RALPH M. FLANNERY, PLAINTIFF
v.
MID PENN BANK, MID PENN BANCORP, INC., ALAN W. DAKEY, AND ROBERT H. ROTH, DEFENDANT



The opinion of the court was delivered by: Judge Sylvia H. Rambo

MEMORANDUM

Before the court is Defendants' motion to dismiss pursuant to Federal Rule of Civil Procedure 12(b)(6) for failure to state a claim. The case concerns a dispute arising out of a loan guaranty and subsequent default on the loan. Plaintiff's complaint alleges fourteen counts under federal and state law against Defendants, and Defendants seek to dismiss each count. As explained below, the court will grant Defendants' motion to dismiss.

I. Background

A. Facts*fn1

Plaintiff filed this complaint alleging various federal and state law claims arising from a loan guaranty.
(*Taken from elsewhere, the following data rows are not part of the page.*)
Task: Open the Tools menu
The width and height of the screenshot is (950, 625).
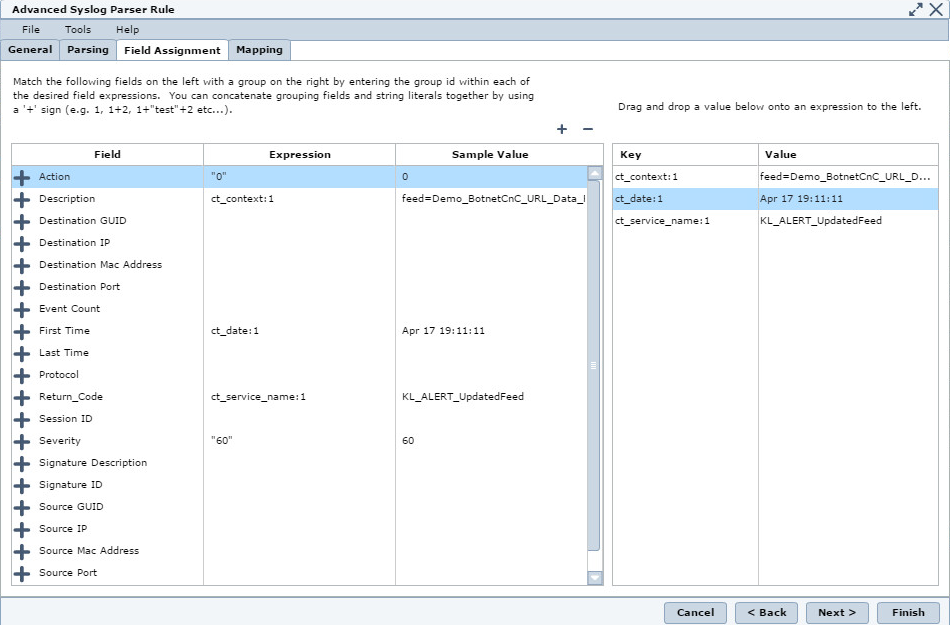Action: (x=77, y=29)
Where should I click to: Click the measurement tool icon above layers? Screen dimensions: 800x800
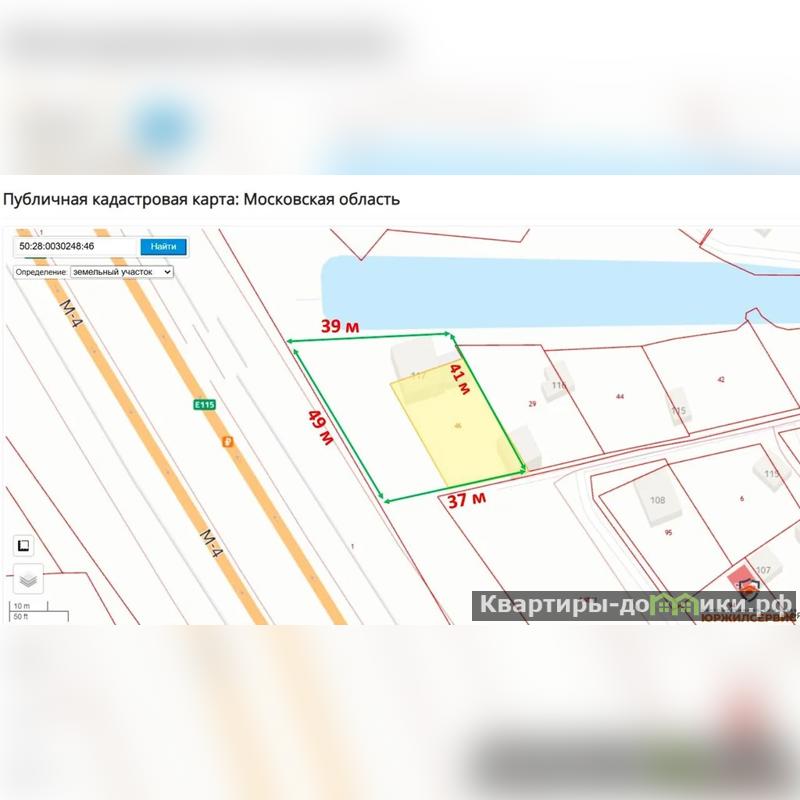[23, 545]

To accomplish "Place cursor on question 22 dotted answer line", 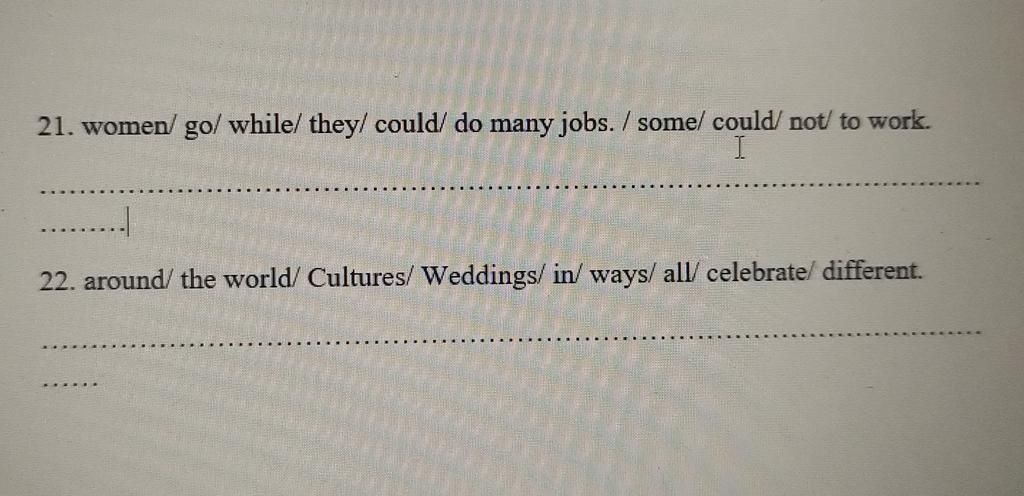I will [511, 339].
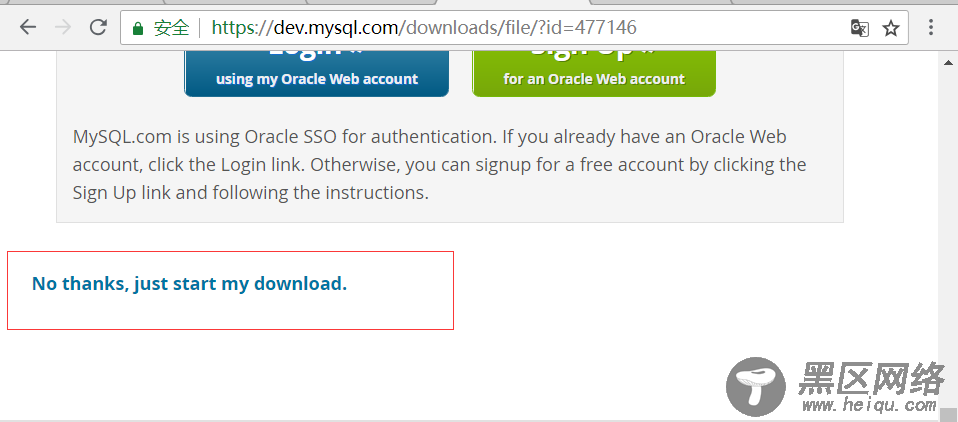The width and height of the screenshot is (958, 422).
Task: Click the 黑区网络 watermark title
Action: tap(871, 378)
In July 2004, four individuals formed Friendship Road Development Group, LLC ("FRDG"), a real estate development company that owns commercial property located at 421 Friendship Road, in Harrisburg, Pennsylvania. (Doc. 1 ¶¶ 9--10.) At the time of formation, FRDG had four members who each had a 25% ownership interest: Donald C. Cappetta, David I. Bowser, Jeffrey Roth, and Collin Spencer. (Id. ¶ 11.) In February 2005, Plaintiff purchased member Roth's ownership interest and one-half of member Spencer's ownership interest, giving Plaintiff a 37.5% ownership interest in FRDG.*fn2 (Id. ¶¶ 12--13.) Member Bowser also served as president of Bowser Construction, Inc., the general contractor for construction work done at 421 Friendship Road. (Id. ¶ 14.)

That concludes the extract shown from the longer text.